Eine Zigeunerin! Iain grinste und fand, daß ihre Geschichte sehr einfallsreich war. Er stand auf, zog sich einen Stuhl an den Kamin und setzte sich mit einem Glas Whiskey hin. Wie wunderschön meine Frau ist, dachte er. Ich habe das Verlangen, sie jetzt zu nehmen. Ein Blick auf diesen süßen Körper erregte ihn. Ich habe das Recht, mir zu nehmen, was ich begehre, doch der Mann ist bedauernswert, der seine Triebe nicht beherrschen kann. Aber ich will verdammt sein, wenn ich die ganze Nacht auf einem Stuhl schlafe!
Iain stand auf und zog sich aus. Dann kroch er ins Bett zu Brigette, die friedlich schlief und ihren Bettgefährten nicht bemerkte. Er schlief ebenfalls ein, wachte jedoch nach kurzer Zeit wieder auf, als er spürte, wie seine Braut sich an ihn gekuschelt hatte. Ihr Gesicht hatte sie an seiner Brust vergraben, und ein Bein lag über seinen muskulösen Oberschenkeln.
Sie zu berühren und doch nicht zu berühren, war die süßeste Qual, die Iain jemals erfahren hatte. Er strich ihr sanft über den Rücken und genoß, wie seidig sich ihre Haut anfühlte. Sie seufzte, und er lächelte in der Dunkelheit. Dann schloß er seine Augen und schlief ein.
Als Brigette am nächsten Morgen aufwachte, kochte etwas himmlisch Duftendes in dem Topf.

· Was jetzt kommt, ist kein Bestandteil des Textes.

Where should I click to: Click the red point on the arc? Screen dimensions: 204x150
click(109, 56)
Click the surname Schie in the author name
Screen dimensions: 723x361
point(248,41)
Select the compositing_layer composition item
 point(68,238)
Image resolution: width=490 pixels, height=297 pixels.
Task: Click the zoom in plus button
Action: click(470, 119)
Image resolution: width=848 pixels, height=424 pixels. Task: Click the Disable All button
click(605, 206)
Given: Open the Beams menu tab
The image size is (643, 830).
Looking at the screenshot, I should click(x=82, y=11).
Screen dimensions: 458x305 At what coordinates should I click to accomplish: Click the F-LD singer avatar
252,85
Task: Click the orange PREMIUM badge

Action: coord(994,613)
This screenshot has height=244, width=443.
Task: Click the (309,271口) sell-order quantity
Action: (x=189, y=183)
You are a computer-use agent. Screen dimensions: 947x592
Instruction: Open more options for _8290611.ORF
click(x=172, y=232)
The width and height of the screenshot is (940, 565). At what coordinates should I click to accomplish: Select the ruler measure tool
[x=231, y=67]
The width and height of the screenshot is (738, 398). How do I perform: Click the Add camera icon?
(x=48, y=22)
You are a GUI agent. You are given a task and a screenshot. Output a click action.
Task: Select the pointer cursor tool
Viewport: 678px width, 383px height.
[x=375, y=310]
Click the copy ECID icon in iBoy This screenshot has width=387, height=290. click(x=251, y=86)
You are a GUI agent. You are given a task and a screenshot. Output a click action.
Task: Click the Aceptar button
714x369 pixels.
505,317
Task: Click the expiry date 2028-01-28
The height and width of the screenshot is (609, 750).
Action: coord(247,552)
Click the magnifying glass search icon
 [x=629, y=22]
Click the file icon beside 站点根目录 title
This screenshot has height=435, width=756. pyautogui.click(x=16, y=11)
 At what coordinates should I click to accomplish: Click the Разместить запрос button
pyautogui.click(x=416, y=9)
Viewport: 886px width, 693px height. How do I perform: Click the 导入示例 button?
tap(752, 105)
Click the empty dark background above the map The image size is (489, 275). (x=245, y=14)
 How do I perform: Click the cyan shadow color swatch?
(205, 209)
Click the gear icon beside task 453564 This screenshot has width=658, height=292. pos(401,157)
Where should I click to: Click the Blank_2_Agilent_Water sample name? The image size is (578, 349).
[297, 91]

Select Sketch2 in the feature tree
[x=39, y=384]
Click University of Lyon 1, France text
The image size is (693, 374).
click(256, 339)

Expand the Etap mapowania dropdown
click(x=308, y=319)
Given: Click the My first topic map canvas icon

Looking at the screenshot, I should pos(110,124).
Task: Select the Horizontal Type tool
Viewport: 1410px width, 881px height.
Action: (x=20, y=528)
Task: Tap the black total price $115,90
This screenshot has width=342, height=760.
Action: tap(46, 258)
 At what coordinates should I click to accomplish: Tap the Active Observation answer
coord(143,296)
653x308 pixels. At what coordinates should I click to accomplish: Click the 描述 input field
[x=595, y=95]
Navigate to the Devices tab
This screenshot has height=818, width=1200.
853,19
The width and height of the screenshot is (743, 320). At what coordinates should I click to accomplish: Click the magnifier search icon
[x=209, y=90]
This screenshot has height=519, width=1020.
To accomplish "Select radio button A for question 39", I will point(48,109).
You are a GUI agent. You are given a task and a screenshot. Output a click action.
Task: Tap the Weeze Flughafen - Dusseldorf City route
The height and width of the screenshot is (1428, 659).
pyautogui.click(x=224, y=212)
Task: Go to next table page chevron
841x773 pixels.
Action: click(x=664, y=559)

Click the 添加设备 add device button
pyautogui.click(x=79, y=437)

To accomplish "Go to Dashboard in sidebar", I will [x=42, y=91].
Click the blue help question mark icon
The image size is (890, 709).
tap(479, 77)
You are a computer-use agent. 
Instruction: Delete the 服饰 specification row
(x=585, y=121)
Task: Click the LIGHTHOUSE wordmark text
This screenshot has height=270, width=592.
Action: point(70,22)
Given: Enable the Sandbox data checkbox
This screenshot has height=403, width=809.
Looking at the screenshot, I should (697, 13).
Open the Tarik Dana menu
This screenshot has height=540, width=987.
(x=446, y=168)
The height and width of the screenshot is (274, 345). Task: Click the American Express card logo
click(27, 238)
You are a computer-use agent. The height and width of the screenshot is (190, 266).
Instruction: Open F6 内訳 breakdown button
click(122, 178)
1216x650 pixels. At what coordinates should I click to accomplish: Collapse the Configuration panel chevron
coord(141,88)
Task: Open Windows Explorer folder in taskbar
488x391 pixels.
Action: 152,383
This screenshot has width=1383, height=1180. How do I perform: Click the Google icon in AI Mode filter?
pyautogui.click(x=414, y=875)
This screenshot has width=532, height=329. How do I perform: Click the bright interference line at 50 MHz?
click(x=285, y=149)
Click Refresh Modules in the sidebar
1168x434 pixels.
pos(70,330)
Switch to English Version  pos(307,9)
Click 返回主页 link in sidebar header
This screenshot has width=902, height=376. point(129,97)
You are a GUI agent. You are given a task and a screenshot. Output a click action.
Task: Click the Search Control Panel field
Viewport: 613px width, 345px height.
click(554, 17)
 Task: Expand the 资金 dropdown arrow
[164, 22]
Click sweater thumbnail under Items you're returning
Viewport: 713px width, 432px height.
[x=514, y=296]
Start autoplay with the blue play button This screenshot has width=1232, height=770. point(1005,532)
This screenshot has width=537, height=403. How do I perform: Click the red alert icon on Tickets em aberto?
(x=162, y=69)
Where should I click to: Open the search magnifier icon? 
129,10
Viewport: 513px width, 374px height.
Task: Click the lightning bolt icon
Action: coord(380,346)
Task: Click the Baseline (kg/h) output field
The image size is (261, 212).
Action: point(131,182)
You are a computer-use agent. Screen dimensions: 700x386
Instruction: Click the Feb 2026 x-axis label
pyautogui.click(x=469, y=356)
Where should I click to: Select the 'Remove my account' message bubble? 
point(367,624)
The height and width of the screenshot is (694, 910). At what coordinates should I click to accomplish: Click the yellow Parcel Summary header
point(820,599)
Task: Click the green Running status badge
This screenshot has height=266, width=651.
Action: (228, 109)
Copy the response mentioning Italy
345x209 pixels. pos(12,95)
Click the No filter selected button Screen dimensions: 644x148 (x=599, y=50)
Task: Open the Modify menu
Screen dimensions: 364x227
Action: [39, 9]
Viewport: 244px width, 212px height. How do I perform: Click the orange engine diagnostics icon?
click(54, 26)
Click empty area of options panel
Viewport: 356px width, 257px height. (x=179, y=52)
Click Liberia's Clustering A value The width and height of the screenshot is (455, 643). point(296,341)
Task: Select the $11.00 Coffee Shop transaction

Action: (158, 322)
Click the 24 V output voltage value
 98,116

Ihre Nase zuckte, und sie drehte sich um. »Guten Morgen«, grüßte Iain, der vor dem Kamin stand.
»Guten Morgen.« Brigette, der ihre Nacktheit unangenehm war, sah an sich hinab. Die Bettdecke erfüllte ihren Zweck. »Ich würde mich gerne anziehen«, sagte sie.
Die Hände in die schmalen Hüften gestemmt, sah Iain sie nachdenklich an. »Nun, eigentlich solltet Ihr den Rest des Tages bleiben, wo Ihr seid, aber wenn Ihr versprecht, Euch auszuruhen ...« Mit einem Schulterzucken drehte er sich um und rührte in dem Haferbrei.
»Meine ..., meine Kleider?«
»Auf dem Stuhl da drüben«, antwortete er, ohne sich zu ihr umzudrehen.
Brigettes Blick wanderte von Iain zu dem Stuhl am anderen Ende des Raumes, dann zurück zu Iain. Sie starrte ihn mit wachsender Bestürzung an. Als er von dem Bett her keine Bewegung hörte, drehte er sich um.
»Mylord«, flüsterte sie, und ihr Gesicht wurde dunkelrot. »Ich habe auch noch ein anderes Bedürfnis.«
Iain starrte noch einen Augenblick und grinste dann.
»Ich werde in ein paar Minuten wiederkommen«, sagte er und schlenderte zur Tür. »In der Ecke beim Fußende des Bettes steht ein Nachttopf.«
Brigette glaubte vor Scham sterben zu müssen. Wie konnte er nur so offen über eine so intime Sache reden? Als sie allein war, stürzte sie zu dem Nachttopf und erleichterte sich. Dann eilte sie durch den Raum und zog sich schnell an. Benommen von der Anstrengung sank Brigette auf einen Stuhl.
Die Tür öffnete sich, und Iain trat leise lachend ein. In seinen Armen lag ein sich windendes Knäuel aus kupferfarbenem Fell.